SPRT and Engine testing

Discussion of chess software programming and technical issues.

Moderators: hgm, Rebel, chrisw

Adam Hair
Posts: 3226
Joined: Wed May 06, 2009 10:31 pm
Location: Fuquay-Varina, North Carolina

Re: SPRT and Engine testing

Post by Adam Hair »

I am going to proceed on to incorporating draws, although, at this time,
I am not sure this going to develope into something that is going to be
extremely helpful to engine authors. I am going to have to play around
with the idea some more.

One way to deal with draws is to assume that the draw rate stays the
same. This approximately true if the original engine and the new version
are close in strength. From examining data from Kirill Kryukov's KCEC,
the draw rate from his games changes 0.00021 when the two engines
are 10 Elo apart as compared to two even engines. By computing the
conditional probability of the trinomial distribution when the draw rate is
constant, it can be shown that:

K_i = W ln(p_1/p_o) + ((N-D)-W) ln ((1-d-p_1)/(1-d-p_o))
K_i = W ln(p_1/(1-d-p_1)) - (1-d)N ln((1-d-p_o)/(1-d-p_1))

where d = draw rate

The upper and lower bounds of S_n = Sum(K_i) would still be +-ln((1-a/b).

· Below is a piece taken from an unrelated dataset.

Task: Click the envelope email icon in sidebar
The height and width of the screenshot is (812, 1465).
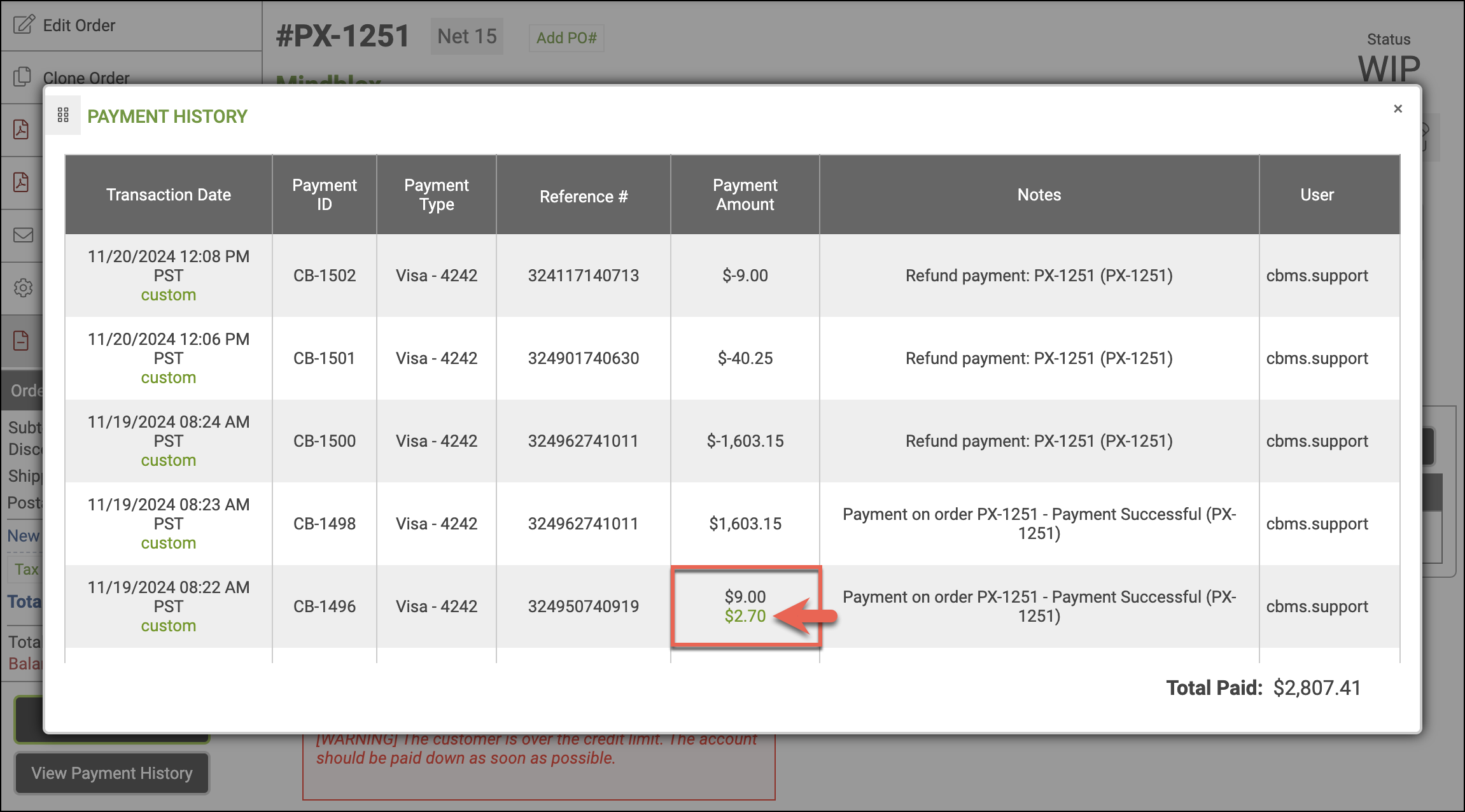Action: [x=23, y=235]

However, the actual draw rate of the match is going to fluctuate, which will
render the sequential upper and lower bounds of the number of wins
inaccurate. I don't think this is the way to go.

My next post will be about another way to deal with the draws that should
work.
Adam Hair
Posts: 3226
Joined: Wed May 06, 2009 10:31 pm
Location: Fuquay-Varina, North Carolina

Re: SPRT and Engine testing

Post by Adam Hair »

I am in the middle of accumulating a large number of games
that may help me determine the best way to apply SPRT to
engine testing. The biggest problem is trying to adapt SPRT,
which concerns testing simple hypotheses, into something
to test composite hypotheses, i.e. H( elo(engine A) = elo( engine B))
versus H ( elo(A) < elo(B)), while still being able to predetermine the
strength of the test ( Type I and Type II errors ).